The evolution of the degrees of freedom of the metric (13) can be found in many textbooks, e.g. Ref. [1].

It can first be shown that there is only six gauge invariant degrees of freedom usually defined as

$$\begin{aligned} \Psi\equiv & {} \psi +\frac{1}{2} \Delta E+\frac{\mathcal {H}}{2}(\beta +E'), \end{aligned}$$

(43)

$$\begin{aligned} \Phi\equiv & {} \alpha -\frac{\mathcal {H}}{2}(\beta +E')-\frac{1}{2}(\beta +E')', \end{aligned}$$

(44)

$$\begin{aligned} \bar{\Phi }^i\equiv & {} \frac{1}{2}\bar{\chi }^{i'}+\frac{1}{2}\bar{B}^{i},\,\,\,\,\,\,\, \bar{h}^{i j} , \end{aligned}$$

(45)

where the prime denotes the derivative with respect to conformal time and \({\mathcal {H}}=a'/a\).

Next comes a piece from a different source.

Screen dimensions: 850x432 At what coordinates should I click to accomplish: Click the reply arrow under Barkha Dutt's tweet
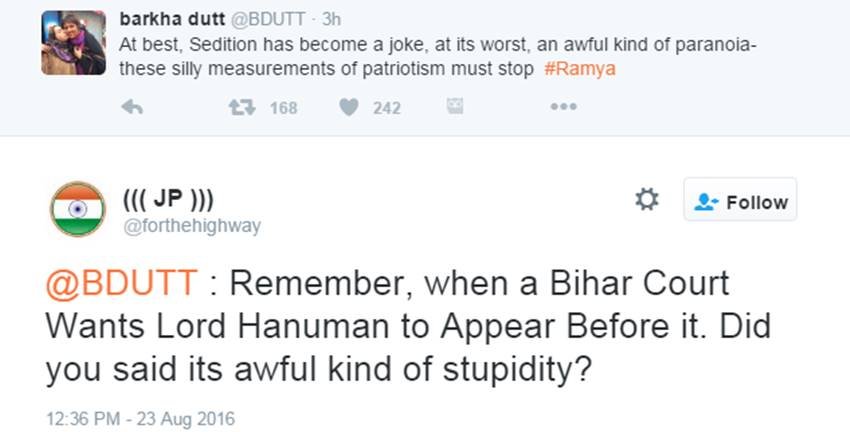[x=131, y=107]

Considering a matter sector described by a perfect fluid with stress-energy tensor

$$\begin{aligned} T_{\mu \nu }=(\rho +P)u_\mu u_\nu +P g_{\mu \nu }, \end{aligned}$$

(46)

where the density and pressure can be split as \(\rho (\eta , {\varvec{x}})=\rho ^{(0)}(\eta )+\rho ^{(1)} (\eta , {\varvec{x}})\) and \(P(\eta , {\varvec{x}})=P^{(0)}(\eta )+P^{(1)} (\eta , {\varvec{x}})\), and the velocity of the comoving observers is decomposed as \(u^\mu =\bar{u}^\mu +\delta u^\mu \) with \(u_\mu u^\mu =-1\). It follows that

$$\begin{aligned} u^\mu =a^{-1}(1-\alpha , v^i),\,\,\,u_\mu =a (-1-\alpha , v_i-1/2 B_i)\, \end{aligned}$$

(47)

and we decompose \(v_i\) into scalar and a vector component according to

$$\begin{aligned} v_i=\partial _i v+\bar{v}_i\,. \end{aligned}$$

(48)

The scalar shear, given in Eq. (10), is by construction a second order quantity so that

$$\begin{aligned} (\sigma ^2)^{(0)}= (\sigma ^2)^{(1)}=0. \end{aligned}$$

(49)

Thus, at the lowest order and for a general metric, we have

$$\begin{aligned} (\sigma ^2)^{(2)}= & {} \frac{1}{2 a^2 {S'}^{2}}\left[ \delta S_{,i j} \delta S^{,i j}-\frac{1}{3}(\nabla ^2 \delta S)^2 \right] \nonumber \\&+\frac{1}{8 a^2}\left[ B_{i, j} B^{i, j}-\frac{1}{3}(\partial ^i B_i)^2 \right] \nonumber \\&-\frac{1}{2 a^2 S'}\left[ \delta S_{,i j} B^{i, j}-\frac{1}{3}(\nabla ^2 \delta S) (\partial ^i B_i) \right] \nonumber \\&-\frac{1}{a^2 {S'}} \delta S_{,i j} {\tilde{h}}^{',i j}+\frac{1}{2 a^2} B_{i, j} {\tilde{h}}^{',i j} \nonumber \\&+\frac{1}{2 a^2} {\tilde{h}}_{',i j} {\tilde{h}}^{',i j}\,, \end{aligned}$$

(50)

where \(\tilde{h}_{,i j}=\frac{1}{2}D_{ij} E+\partial _{(i} \bar{\chi }_{j)}+\frac{1}{4}\bar{h}_{i j}\), we use the notation \(X_{,i}\equiv \partial _i X\) for any field X, and \(\delta S\) is the first order perturbation of the scalar \(S(\mathbf{x}, t)\) defining the space-time foliation.

It is clear that first order perturbation theory is sufficient to obtain the general expression for the shear up to second order, since second order perturbations will contribute only to third or fourth order to \(\sigma ^2\).